Should the new administration offer even guidelines for the enforcement of part or all of the new anti-retaliation provisions, they will not be put into effect for some time. In the meantime, all employers are bound by the new rules, and OSHA has issued several interpretive documents regarding them. OSHA still has to prove that a company rule for reporting workplace injuries or illnesses that appears to be retaliatory to employees was established to discourage employees from reporting workplace injuries.
Procedures for Reporting Work-Related Injuries and Illnesses
The first requirement under the new rules is that employers must establish and train their employees on procedures for reporting workplace injuries and illnesses.
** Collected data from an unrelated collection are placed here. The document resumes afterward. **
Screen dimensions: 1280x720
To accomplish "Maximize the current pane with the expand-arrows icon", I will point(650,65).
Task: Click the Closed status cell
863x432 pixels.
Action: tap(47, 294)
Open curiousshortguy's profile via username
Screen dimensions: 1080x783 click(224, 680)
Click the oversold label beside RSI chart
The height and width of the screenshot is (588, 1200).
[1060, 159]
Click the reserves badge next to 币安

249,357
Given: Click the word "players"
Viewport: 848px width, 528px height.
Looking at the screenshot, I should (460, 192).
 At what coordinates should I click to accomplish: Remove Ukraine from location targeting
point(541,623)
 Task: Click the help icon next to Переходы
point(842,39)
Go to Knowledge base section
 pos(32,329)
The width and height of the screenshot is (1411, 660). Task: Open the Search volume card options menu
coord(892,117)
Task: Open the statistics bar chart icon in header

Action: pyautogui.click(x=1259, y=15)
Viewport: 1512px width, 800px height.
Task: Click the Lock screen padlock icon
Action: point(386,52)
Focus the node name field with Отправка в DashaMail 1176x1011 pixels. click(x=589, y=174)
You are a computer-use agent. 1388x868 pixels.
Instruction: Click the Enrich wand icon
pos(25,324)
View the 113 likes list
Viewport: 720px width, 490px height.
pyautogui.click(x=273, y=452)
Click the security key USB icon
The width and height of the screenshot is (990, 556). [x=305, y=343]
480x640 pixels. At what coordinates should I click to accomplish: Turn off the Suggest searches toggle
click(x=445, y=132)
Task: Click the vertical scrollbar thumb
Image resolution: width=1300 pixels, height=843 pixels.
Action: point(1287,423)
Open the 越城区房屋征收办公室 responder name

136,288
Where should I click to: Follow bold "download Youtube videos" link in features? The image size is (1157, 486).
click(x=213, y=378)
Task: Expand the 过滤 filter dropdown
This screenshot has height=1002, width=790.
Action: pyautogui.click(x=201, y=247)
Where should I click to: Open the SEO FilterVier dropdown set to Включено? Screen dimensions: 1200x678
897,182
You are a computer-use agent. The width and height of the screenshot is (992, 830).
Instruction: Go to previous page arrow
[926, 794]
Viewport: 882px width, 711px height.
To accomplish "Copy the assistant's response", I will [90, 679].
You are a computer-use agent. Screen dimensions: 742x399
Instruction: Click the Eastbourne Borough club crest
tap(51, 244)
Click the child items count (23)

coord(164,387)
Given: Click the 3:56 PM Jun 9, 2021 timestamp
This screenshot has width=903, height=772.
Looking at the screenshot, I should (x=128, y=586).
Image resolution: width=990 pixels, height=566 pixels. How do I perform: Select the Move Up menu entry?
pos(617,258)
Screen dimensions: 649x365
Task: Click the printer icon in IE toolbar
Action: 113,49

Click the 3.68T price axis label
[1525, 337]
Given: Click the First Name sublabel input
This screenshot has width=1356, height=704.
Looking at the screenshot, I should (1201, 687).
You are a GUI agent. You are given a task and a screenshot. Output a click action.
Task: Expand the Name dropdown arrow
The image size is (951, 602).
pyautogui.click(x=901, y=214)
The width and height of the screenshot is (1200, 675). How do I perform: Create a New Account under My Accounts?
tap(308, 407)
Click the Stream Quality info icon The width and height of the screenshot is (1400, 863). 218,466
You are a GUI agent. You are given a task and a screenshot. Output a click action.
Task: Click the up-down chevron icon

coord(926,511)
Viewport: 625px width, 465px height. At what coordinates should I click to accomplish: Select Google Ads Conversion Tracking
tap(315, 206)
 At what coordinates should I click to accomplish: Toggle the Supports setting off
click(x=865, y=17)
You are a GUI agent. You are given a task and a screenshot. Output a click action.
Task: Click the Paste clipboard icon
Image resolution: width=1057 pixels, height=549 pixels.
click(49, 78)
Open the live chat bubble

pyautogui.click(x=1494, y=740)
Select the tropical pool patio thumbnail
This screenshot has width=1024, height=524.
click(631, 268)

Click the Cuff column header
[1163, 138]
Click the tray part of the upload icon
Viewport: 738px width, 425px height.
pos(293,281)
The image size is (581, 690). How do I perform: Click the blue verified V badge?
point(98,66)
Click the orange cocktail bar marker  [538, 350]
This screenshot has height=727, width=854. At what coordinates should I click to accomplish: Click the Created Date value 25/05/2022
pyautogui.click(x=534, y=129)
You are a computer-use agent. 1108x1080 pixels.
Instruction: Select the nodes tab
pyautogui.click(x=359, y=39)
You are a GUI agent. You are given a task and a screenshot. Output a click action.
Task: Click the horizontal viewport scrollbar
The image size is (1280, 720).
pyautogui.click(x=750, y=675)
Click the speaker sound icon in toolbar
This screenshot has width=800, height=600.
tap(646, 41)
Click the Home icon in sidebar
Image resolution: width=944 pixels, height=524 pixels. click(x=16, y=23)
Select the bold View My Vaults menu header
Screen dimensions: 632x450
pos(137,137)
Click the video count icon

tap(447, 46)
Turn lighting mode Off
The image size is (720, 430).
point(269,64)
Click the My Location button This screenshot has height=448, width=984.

The procedures must be easy to understand and must be reasonable. For example, OSHA will consider a prompt-reporting rule—which mandates discipline of an employee for late reporting, especially when the employee could not reasonably have reported the injury or illness earlier—to be a violation of section 1904.35(b)(1)(iv). This will be especially true if there is no reasonable business purpose for the prompt reporting requirement. OSHA will consider a reporting procedure reasonable if it is not unduly burdensome and would not deter a reasonable employee from reporting.
In a memorandum for regional administrators dated October 19, 2016, OSHA (2016) stated that “while employers have an interest in maintaining accurate records and ensuring that employees are reporting work-related injuries and illnesses in a reasonably prompt manner, these interests must be balanced with the importance of accurate injury reporting, and therefore employers’ reporting policies must be designed so as not to discourage employees from reporting.” In other words, if a company’s injury and illness reporting policies are complicated or time restrictive, while being connected with disciplinary measures that discourage an employee from reporting an injury or illness for fear of not correctly following all the steps in a timely manner, the company will likely be cited for violating this standard.
Safety Discipline
Another concern under the new rules is the prohibition against disciplining an employee for violation of a safety rule when the violation results in an injury. In the same informational memo referred to above, OSHA has reminded employers as well as its own regional directors that the new standard does not prohibit employers from disciplining employees who violate safety rules; it does prohibit employers from disciplining employees simply because they reported a work-related injury or illness. If OSHA cites an employer for disciplining an employee for violating a safety rule, when that violation resulted in a report of an injury, OSHA has to prove that the discipline was for reporting the injury, not for violating the safety rule. In other words, OSHA has to prove that the alleged rule violation was merely a pretext for being able to discipline the employee for reporting the injury. OSHA points out that circumstantial evidence may be sufficient to prove retaliation.
What does an employer need to do to avoid such a result? As I have stated many times, every employer needs to have a safety enforcement program. From a safety perspective, an employer will not be judged “a reasonably responsible employer” if the company provides safety rules but does not ensure that its employees comply with them.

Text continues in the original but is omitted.